**Petunjuk Latihan**
Lanjutkan berita tentang Peraturan Kejaksaan Nomor 15 Tahun 2020 setelah kalimat terakhirnya.
──────── Cuplikan Halaman ────────
Peraturan Kejaksaan 15/2020 Jawaban Suara Keadilan Masyarakat

Kamis, 06 Agustus 2020 - 19:08 WIB
loading...
Peraturan Kejaksaan...
Jaksa Agung Muda Bidang Intelijen (Jamintel) menyebut terbitnya Peraturan Kejaksaan Republik Indonesia Nomor 15 Tahun 2020 dipandang sebagai jawaban suara keadilan di masyarakat. Foto/SINDOnews
A A A
JAKARTA - Terbitnya Peraturan Kejaksaan Republik Indonesia Nomor 15 Tahun 2020 dipandang sebagai jawaban suara keadilan di masyarakat dan berbagai problematika lain seperti penumpukan beban perkara di pengadilan dan dilematis over capacity di pengadilan.

Jaksa Agung Muda Bidang Tindak Pidana Umum (Jampidum) yang kini dipercaya sebagai Jaksa Agung Muda Bidang Intelijen (Jamintel) Sunarta menyampaikan selama berpuluh tahun kejaksaan mengalami dilema dalam proses penegakkan hukum dan sistem peradilan di Indonesia. Mulai dari perkara kecil yang harus dibawa ke meja hijau, perkara dengan kerugian kecil hingga keinginan korban yang ingin berdamai namun terbelenggu peraturan berlaku. (Baca juga: Kejagung Rotasi Jamwas dan Jamintel, Ada Apa?)

“Bapak ibu, para Jaksa di seluruh Tanah Air bangga rasanya, kami menerbitkan suatu regulasi yang menenangkan perasaan keadilan masyarakat. Setelah, berpuluh-puluh tahun, kita harus membawa perkara kecil ke pengadilan, perkara yang tidak besar kerugiannya, atau menyaksikan bapak-bapak atau ibu-ibu sepuh, memasuki ruang sidang pengadilan yang mungkin harus dipapah,” kata Sunarta saat menjadi keynote speech di kegiatan Bimtek Virtual Penghentian Penuntutan Berdasarkan Keadilan Restoratif, Kamis (6/8/2020).

“Belum lagi ketika korban yang kita wakili kepentingannya, justru tidak ingin memperpanjang kasusnya dan ingin berdamai, namun kita terpaksa harus melanjutkan perkaranya, sebab tidak ada alasan secara yuridis yang dapat dipakai untuk menghentikan perkara,” lanjutnya. (Baca juga: Raih Predikat WTP, Momentum Kejagung Tingkatkan Transparansi)

Sunarta menilai, pendekatan keadilan saat ini telah bergeser. Hal itu terlihat dari bagaimana kritikan masyarakat saat kejaksaan membawa kasus Nenek Minah ke pengadilan karena mencuri tiga biji kakao. Ataupun perkara Rasminah, asisten rumah tangga yang mencuri enam buah piring atau kakek Samirin di Simalungun, yang melakukan pencurian getah karet dengan berat 1,9 kilogram dengan harga Rp17.000 kemudian didakwa dengan UU Perkebunan.
──────── Data Tersedia ────────
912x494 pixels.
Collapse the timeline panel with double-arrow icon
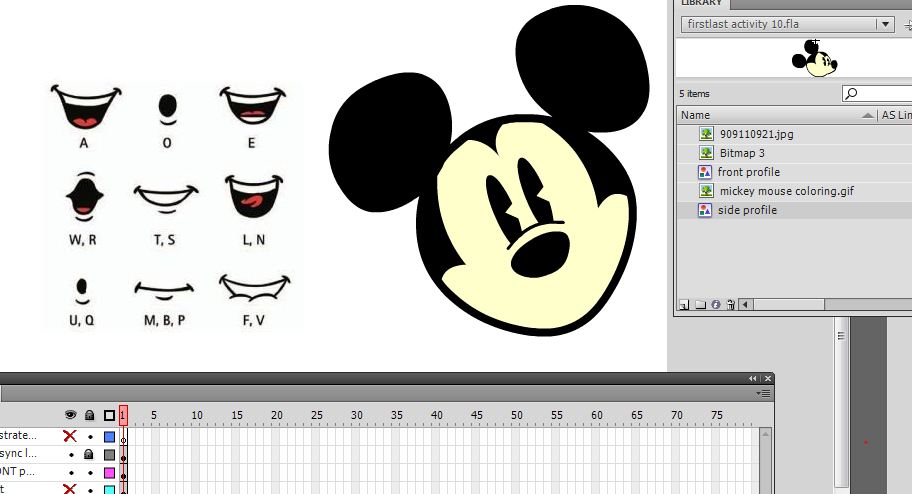coord(753,379)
────────
**Hasil**
“Begitu banyak kasus-kasus ini menjadi viral, oleh karena bagi masyarakat, hukum tidak lagi untuk memroses terdakwa. Penumpukan beban perkara di pengadilan; Penjara yang menjadi penuh; serta orang-orang kecil seperti Samirin yang makan sehari-hari saja susah sehingga seringkali jatuh pada khilaf nafsu, melakukan perbuatan pidana, yang bahkan kadang tidak mereka sadari, kemudian harus mendekam di dalam sel tahanan berbulan-bulan,” paparnya.

Menurut Sunarta, mereka akan kehilangan pekerjaan, apalagi kesempatan untuk memberi makan anak dan istri yang ditinggalkan di rumah. Sampai perkara diputus akan ada banyak kerugian yang apabila dianalisis secara ekonomi maka kerugian yang timbul dibandingkan dengan keuntungan dalam penegakkan hukum sangat tidak efisien. Untuk itu, Sunarta menekankan bagi penegakkan hukum, ketidakefisienan hanya akan membawa pada kesengsaraan masyarakat. (Baca juga: Penerapan Digitalisasi Birokrasi Jadi Terobosan Kebijakan Kejagung)

Mengutip Prof Satjipto Rahardjo, Sunarta menuturkan hukum buatan manusia seharusnya tidak mereduksi kemuliaan dan hormat sebatas yang dikatakan dalam undang-undang. Sunarta menceritakan lahirnya Peraturan Kejaksaan Nomor 15/2020 tak lepas dari berbagai kritikan segenap lapisan masyarakat itu terhadap penanganan perkara Nenek Minah dan lainnya. Kritikan itu membuat Jaksa Agung merasa sudah saatnya penuntut umum menangkap suara keadilan di masyarakat dan menerapkan penghentian penuntutan terhadap perkara-perkara yang tidak layak di bawa ke pengadilan.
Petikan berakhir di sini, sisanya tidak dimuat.